- **実施する作業**:
(A) 本文によると、入力部11は外部から何を受付けるインタフェースですか？
(B) 本文で、検知装置10が有するとされている部はどれですか？すべて挙げてください。

図2は、実施形態に係る検知装置の構成例を示す図である。
図2に示すように、実施形態に係る検知装置10は、入力部11と、制御部12と、記憶部13とを有する。
【0015】
入力部11は、例えば、入力RCフィルタ等によって実現される。入力部11は、外部からの入力信号を受付けるインタフェースである。
【0016】
記憶部13は、例えば、RAM(Random Access Memory)やハードディスク等の記憶装置によって実現される。記憶部13は、制御部12による各種処理に必要なデータ及びプログラムを格納するが、特に本発明に密接に関連するものとしては、設定情報記憶部13aと、計測情報記憶部13bとを有する。
【0017】
設定情報記憶部13aは、後述する検知処理で使用される設定情報について記憶する。例えば、設定情報記憶部13aは、後述する充電部12aによる充電時間や、計測部12bによる充電後一定時間経過後のコンデンサの電圧の計測の際の一定時間や、充電部12aによる充電を行う周期等の検知処理で使用される設定情報について記憶する。

- **素データ**:
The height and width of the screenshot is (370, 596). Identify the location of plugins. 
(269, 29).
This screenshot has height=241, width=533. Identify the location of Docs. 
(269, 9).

- **作業ごとの結果**:
(A) 外部からの入力信号を受付けるインタフェースです。

(B) 入力部11、制御部12、記憶部13